Objective To analyze arm function and quality of life in SST patients undergoing trimodality treatment.
Methods This was a prospective cohort study of consecutive SST patients treated with trimodality treatment that was conducted between April 1, 2010 and October 31, 2012. We obtained informed consent for 20 of 22 eligible patients. The 36-item Short Form Health Survey (SF-36) and disabilities of the arm, shoulder, and hand (DASH) questionnaires were used to asses patient quality of life and subjective arm function at 0 (preoperative day), 3, and 12 months after trimodality treatment.

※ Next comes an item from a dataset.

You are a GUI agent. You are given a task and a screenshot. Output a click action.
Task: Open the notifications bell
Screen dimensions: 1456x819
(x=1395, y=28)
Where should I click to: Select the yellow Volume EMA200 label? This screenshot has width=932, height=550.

Results DASH scores were significantly lower at 3 and 12 months (P = .024 and P = .011) compared with preoperative scores. Significantly lower scores were reported for the SF-36 domains of physical functioning at 12 months (P = .020) and of physical role functioning at 3 months (P = .041), and significantly more pain was reported at 3 and 12 months (P = .006 and P = .019, respectively). Patients who underwent T1 nerve root resection had lower scores for the SF-36 domain health change at 3 months (P = .037) compared with those in whom the T1 root was spared. For all other domains no differences were found.
Limitations Small sample size; patient pre-chemoradiation function and quality of life unknown.
Conclusion Subjective arm function and patient quality of life is reduced following trimodality treatment. Resection of the T1 nerve root has no significant long-term effect on the subjective arm function and quality of life.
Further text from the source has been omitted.